** ARTICLE **
○ ○ ○ ○
> 27 novembre 2021
La terre d’Emile Zola est une terre qui rend fou.1 Sa possession tourne les têtes et peut mener à des actes extrêmes... comme le crime, les crimes. Le brave Fouan qui a décidé de prendre sa retraite et de partager ses biens entre ses trois enfants (Hyacinthe, dit Jésus-Christ, Fanny Delhomme et Buteau) en paiera le prix fort. Trimballé de l’un à l’autre, chacun refusant à tour de rôle de payer la pension prévue, humilié, houspillé, méprisé le pauvre homme finira étouffé, sous le poids conjoint de sa belle-fille et de son fils - les Buteau. Emile Zola, sur fond de champs de blé, d’odeurs de purin et de tempête de grêle, nous offre une galerie de portraits où le pire n’est jamais totalement atteint.
La famille Fouan est toujours restée attachée à son même lopin de terre. D’abord serfs puis propriétaires, les générations se sont succédées, exacerbant le désir/le besoin d’accroître les terres à disposition. Louis Fouan, marié à Rose Maliverne, a communiqué à ses 3 enfants sa passion pour la terre. Enfin presque à ses 3 enfants car Hyacinthe n’est pas vraiment du genre à se casser la tête aux champs, plutôt le genre à boire tout son soûl au cabaret. Allant de l’un à l’autre, malheureux, le vieux Fouan manque de passer d’une attaque. Le Dr Finet, pour cette occasion, prescrit du « fer, du quinquina, des drogues de riches »... Et voilà Fouan remis sur pied ! Pourtant, le cœur n’y est plus. Qui pourrait reconnaître, dans ce vieillard anguleux et tassé, le « vieux paysan propret, avec son cuir bien rasé, ses pattes de lièvres correctes » qui faisait trembler la maisonnée autrefois. Ce vieux ne veut pas mourir décidément... Une fois son magot trouvé et afin de ne plus avoir à nourrir une bouche inutile, les Buteau en viendront au meurtre. Le vieillard étouffé en devient noir. Comment faire dans ces conditions pour masquer l’assassinat ? « Comment lui raccommoder » la face, « à cette heure ? On aurait beau le débarbouiller au savon, jamais il ne redeviendrait blanc. » Il ne reste plus alors qu’à mettre le feu à la dépouille !
Jean Macquart, le frère de Gervaise, surnommé « caporal » (il a fait la campagne d’Italie) par les gens du pays de Rognes, un village de la Beauce, est un « gros garçon, châtain, aux cheveux ras », âgé de 29 ans lorsque nous le rencontrons pour la première fois. Il est en train de prêter main forte à Françoise, une gamine de 14 ans qui se fait traîner par sa vache, une bête qui va être menée au taureau. Jean, menuisier et homme à tout faire, chez le fermier Hourdequin, est un garçon courageux qui ne rechigne pas à la tâche.
Jacqueline, la bonne du fermier Hourdequin, est une vraie petite souillon ; cela ne l’empêche pas d’attirer tous les hommes dans son lit... et le maître, bien sûr, et Jean aussi. Très laide et crottée tant que Mme Hourdequin est bien vivante, Jacqueline se dégrossit peu à peu, une fois le veuvage arrivé. S’ouvre pour elle une nouvelle ère... Son but : se faire épouser. Elle n’y arrivera pourtant jamais ! « Elle se montrait d’une coquetterie dépensière, se trempait de parfums, tout en gardant un fond de malpropreté. »
○ ○ ○ ○
** ENSEMBLE D'ENTRÉES **
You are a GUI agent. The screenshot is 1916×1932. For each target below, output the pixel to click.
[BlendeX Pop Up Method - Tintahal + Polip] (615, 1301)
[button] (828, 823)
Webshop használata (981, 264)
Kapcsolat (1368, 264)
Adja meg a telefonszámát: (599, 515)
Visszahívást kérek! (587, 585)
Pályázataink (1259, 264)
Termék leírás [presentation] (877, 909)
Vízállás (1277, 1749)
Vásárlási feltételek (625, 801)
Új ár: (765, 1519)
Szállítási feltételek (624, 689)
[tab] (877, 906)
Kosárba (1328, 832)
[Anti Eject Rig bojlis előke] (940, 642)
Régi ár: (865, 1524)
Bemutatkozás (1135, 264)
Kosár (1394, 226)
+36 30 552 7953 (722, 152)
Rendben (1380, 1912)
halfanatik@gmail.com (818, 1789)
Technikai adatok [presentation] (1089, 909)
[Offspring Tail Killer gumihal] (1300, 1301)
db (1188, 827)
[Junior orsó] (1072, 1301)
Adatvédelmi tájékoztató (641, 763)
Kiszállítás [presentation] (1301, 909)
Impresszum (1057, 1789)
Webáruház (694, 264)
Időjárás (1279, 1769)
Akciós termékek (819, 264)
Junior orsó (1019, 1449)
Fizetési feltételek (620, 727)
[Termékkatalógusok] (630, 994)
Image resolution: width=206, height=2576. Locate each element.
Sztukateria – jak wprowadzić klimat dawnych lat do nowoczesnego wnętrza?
○ ○ ○ ○
** CONSIGNE 1 **
Comment traduire en anglais cette phrase de l'article sur La Terre de Zola : « Jean, menuisier et homme à tout faire, chez le fermier Hourdequin, est un garçon courageux qui ne rechigne pas à la tâche. » ?
** CONSIGNE 2 **
Poursuivez l'article sur La Terre de Zola après sa dernière phrase.

** RÉPONSE ATTENDUE 1 **
Jean, a carpenter and handyman at the farmer Hourdequin's, is a courageous young man who does not shy away from hard work.

** RÉPONSE ATTENDUE 2 **
Françoise Mouche est la sœur de Lise, une jeune fille séduite par son cousin Buteau. Une chair fraîche et rose de fruit mûrissant », « la peau très brune, hâlée et dorée au soleil ». Encore une enfant... mais pourtant déjà pleine de promesses. Une grâce florale ! Une ressemblance avec une « fleur de pissenlit avec sa taille fine et son bonnet blanc ». A 15 ans, voilà Françoise orpheline et condamnée à vivre jusqu’à sa majorité avec sa sœur et un beau-frère qui ne rêve que de la « culbuter » dans tous les coins de la maison. Sa résistance sera sans faille ! Avec Jean, c’est autre chose... une certaine attraction ! Surtout de la part de Jean qui frissonne à chaque fois qu’il fait les foins à proximité de cette belle fille « trempée de sueur » et dont la peau distille « une odeur âcre de fille ».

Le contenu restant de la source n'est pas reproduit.